DIRECTIONS » Repeat the data below exactly, with every entry included.

BEGIN DATA FOR REVIEW

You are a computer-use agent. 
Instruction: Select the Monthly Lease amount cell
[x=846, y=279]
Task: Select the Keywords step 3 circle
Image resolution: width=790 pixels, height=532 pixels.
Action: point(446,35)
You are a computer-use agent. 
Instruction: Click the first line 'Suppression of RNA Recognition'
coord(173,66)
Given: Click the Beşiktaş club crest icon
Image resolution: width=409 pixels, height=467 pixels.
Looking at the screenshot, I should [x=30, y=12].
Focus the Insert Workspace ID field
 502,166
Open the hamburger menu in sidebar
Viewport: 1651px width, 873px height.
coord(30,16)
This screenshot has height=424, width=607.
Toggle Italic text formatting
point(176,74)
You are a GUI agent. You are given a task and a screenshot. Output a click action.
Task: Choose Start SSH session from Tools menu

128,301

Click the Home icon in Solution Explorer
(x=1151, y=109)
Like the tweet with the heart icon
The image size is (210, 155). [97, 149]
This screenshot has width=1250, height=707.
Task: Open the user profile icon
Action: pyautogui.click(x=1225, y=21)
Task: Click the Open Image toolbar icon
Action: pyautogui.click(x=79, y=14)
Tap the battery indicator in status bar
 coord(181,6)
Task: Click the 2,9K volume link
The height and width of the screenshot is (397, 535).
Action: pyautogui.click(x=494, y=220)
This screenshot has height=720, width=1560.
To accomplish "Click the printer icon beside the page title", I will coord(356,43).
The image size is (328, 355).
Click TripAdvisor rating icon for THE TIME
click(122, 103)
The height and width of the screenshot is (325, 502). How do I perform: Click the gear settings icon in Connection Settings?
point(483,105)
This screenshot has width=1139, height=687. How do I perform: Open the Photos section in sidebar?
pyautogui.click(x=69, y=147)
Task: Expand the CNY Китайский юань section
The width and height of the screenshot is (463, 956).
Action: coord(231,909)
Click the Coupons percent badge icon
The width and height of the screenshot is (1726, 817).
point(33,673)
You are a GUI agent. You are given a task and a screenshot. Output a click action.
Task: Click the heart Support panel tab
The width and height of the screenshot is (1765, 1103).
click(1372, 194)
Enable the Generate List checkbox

END DATA FOR REVIEW

EXERCISE SOLUTION »
You are a computer-use agent. 
Instruction: Select the Monthly Lease amount cell
[x=846, y=279]
Task: Select the Keywords step 3 circle
Image resolution: width=790 pixels, height=532 pixels.
Action: point(446,35)
You are a computer-use agent. 
Instruction: Click the first line 'Suppression of RNA Recognition'
coord(173,66)
Given: Click the Beşiktaş club crest icon
Image resolution: width=409 pixels, height=467 pixels.
Looking at the screenshot, I should [x=30, y=12].
Focus the Insert Workspace ID field
 502,166
Open the hamburger menu in sidebar
Viewport: 1651px width, 873px height.
coord(30,16)
This screenshot has height=424, width=607.
Toggle Italic text formatting
point(176,74)
You are a GUI agent. You are given a task and a screenshot. Output a click action.
Task: Choose Start SSH session from Tools menu

128,301

Click the Home icon in Solution Explorer
(x=1151, y=109)
Like the tweet with the heart icon
The image size is (210, 155). [97, 149]
This screenshot has width=1250, height=707.
Task: Open the user profile icon
Action: pyautogui.click(x=1225, y=21)
Task: Click the Open Image toolbar icon
Action: pyautogui.click(x=79, y=14)
Tap the battery indicator in status bar
 coord(181,6)
Task: Click the 2,9K volume link
The height and width of the screenshot is (397, 535).
Action: pyautogui.click(x=494, y=220)
This screenshot has height=720, width=1560.
To accomplish "Click the printer icon beside the page title", I will coord(356,43).
The image size is (328, 355).
Click TripAdvisor rating icon for THE TIME
click(122, 103)
The height and width of the screenshot is (325, 502). How do I perform: Click the gear settings icon in Connection Settings?
point(483,105)
This screenshot has width=1139, height=687. How do I perform: Open the Photos section in sidebar?
pyautogui.click(x=69, y=147)
Task: Expand the CNY Китайский юань section
The width and height of the screenshot is (463, 956).
Action: coord(231,909)
Click the Coupons percent badge icon
The width and height of the screenshot is (1726, 817).
point(33,673)
You are a GUI agent. You are given a task and a screenshot. Output a click action.
Task: Click the heart Support panel tab
The width and height of the screenshot is (1765, 1103).
click(1372, 194)
Enable the Generate List checkbox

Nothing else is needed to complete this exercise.